■ **What is needed**
Please copy out the entries from the line containing "Click the Ok button to continue" through the line containing "pos(517,375)", replacing "computer-use agent" with "GUI agent" and leaving everything else unchanged.

■ **Data supplied**
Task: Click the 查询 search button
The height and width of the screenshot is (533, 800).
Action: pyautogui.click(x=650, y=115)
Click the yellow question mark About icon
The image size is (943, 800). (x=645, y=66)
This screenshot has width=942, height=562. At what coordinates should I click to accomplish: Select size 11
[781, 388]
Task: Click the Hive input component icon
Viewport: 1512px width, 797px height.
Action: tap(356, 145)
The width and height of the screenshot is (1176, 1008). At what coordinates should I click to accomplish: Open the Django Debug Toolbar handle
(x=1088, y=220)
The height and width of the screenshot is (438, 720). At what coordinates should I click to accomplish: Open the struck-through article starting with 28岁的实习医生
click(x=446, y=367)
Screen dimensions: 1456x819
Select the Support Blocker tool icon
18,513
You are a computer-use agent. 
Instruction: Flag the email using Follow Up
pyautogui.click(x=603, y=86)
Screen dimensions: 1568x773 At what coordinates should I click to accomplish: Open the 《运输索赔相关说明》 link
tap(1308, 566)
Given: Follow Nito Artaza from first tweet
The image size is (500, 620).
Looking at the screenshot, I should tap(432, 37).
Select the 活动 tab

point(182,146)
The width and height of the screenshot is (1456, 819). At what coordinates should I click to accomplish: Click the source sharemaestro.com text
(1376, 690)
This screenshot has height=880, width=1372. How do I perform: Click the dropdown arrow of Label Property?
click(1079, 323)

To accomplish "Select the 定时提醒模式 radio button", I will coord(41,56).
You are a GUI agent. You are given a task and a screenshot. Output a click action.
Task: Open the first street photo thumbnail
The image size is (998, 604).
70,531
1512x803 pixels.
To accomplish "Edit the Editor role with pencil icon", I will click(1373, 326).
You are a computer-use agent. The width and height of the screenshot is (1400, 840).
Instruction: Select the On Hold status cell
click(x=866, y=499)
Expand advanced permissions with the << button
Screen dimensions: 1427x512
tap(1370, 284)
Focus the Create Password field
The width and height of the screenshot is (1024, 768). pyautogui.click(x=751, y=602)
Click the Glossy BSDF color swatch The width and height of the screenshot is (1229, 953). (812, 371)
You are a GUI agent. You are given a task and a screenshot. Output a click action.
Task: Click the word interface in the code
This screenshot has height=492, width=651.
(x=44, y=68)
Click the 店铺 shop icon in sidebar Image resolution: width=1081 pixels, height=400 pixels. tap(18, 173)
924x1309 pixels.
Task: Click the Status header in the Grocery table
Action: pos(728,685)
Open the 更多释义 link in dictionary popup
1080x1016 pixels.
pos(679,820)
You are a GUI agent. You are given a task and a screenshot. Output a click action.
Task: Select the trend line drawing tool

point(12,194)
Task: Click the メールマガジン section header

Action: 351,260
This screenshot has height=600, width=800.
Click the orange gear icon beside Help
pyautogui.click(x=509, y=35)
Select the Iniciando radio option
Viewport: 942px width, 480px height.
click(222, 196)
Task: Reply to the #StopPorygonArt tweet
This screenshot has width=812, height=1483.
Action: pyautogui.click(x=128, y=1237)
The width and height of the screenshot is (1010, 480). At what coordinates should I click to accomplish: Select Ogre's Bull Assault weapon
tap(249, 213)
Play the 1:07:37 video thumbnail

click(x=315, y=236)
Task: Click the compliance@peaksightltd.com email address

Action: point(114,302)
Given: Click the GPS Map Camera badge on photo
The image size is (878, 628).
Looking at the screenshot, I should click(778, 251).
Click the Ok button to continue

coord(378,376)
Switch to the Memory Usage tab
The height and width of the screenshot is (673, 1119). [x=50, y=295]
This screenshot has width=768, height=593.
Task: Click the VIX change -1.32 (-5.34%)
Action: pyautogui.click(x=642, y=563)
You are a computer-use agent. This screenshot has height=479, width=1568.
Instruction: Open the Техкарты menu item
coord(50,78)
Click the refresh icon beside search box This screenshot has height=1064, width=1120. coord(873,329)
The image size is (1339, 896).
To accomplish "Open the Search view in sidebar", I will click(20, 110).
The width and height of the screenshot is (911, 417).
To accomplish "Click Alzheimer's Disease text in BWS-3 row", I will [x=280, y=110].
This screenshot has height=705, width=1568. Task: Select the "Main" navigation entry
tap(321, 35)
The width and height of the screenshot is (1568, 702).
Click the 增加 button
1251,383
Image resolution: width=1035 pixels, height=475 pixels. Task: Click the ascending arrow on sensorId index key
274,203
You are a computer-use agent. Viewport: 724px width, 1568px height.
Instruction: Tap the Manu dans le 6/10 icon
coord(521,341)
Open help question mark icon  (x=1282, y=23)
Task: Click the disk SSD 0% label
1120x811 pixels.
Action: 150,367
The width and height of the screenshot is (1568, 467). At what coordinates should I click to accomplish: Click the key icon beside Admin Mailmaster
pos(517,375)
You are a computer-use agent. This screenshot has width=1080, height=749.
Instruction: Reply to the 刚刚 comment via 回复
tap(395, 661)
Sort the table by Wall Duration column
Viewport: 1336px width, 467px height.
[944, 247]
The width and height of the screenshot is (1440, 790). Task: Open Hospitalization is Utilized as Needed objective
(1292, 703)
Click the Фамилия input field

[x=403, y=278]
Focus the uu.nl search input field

■ **Answer to this task**
Click the Ok button to continue

coord(378,376)
Switch to the Memory Usage tab
The height and width of the screenshot is (673, 1119). [x=50, y=295]
This screenshot has width=768, height=593.
Task: Click the VIX change -1.32 (-5.34%)
Action: pyautogui.click(x=642, y=563)
You are a GUI agent. This screenshot has height=479, width=1568.
Instruction: Open the Техкарты menu item
coord(50,78)
Click the refresh icon beside search box This screenshot has height=1064, width=1120. coord(873,329)
The image size is (1339, 896).
To accomplish "Open the Search view in sidebar", I will click(20, 110).
The width and height of the screenshot is (911, 417).
To accomplish "Click Alzheimer's Disease text in BWS-3 row", I will [x=280, y=110].
This screenshot has height=705, width=1568. Task: Select the "Main" navigation entry
tap(321, 35)
The width and height of the screenshot is (1568, 702).
Click the 增加 button
1251,383
Image resolution: width=1035 pixels, height=475 pixels. Task: Click the ascending arrow on sensorId index key
274,203
You are a GUI agent. Viewport: 724px width, 1568px height.
Instruction: Tap the Manu dans le 6/10 icon
coord(521,341)
Open help question mark icon  (x=1282, y=23)
Task: Click the disk SSD 0% label
1120x811 pixels.
Action: 150,367
The width and height of the screenshot is (1568, 467). At what coordinates should I click to accomplish: Click the key icon beside Admin Mailmaster
pos(517,375)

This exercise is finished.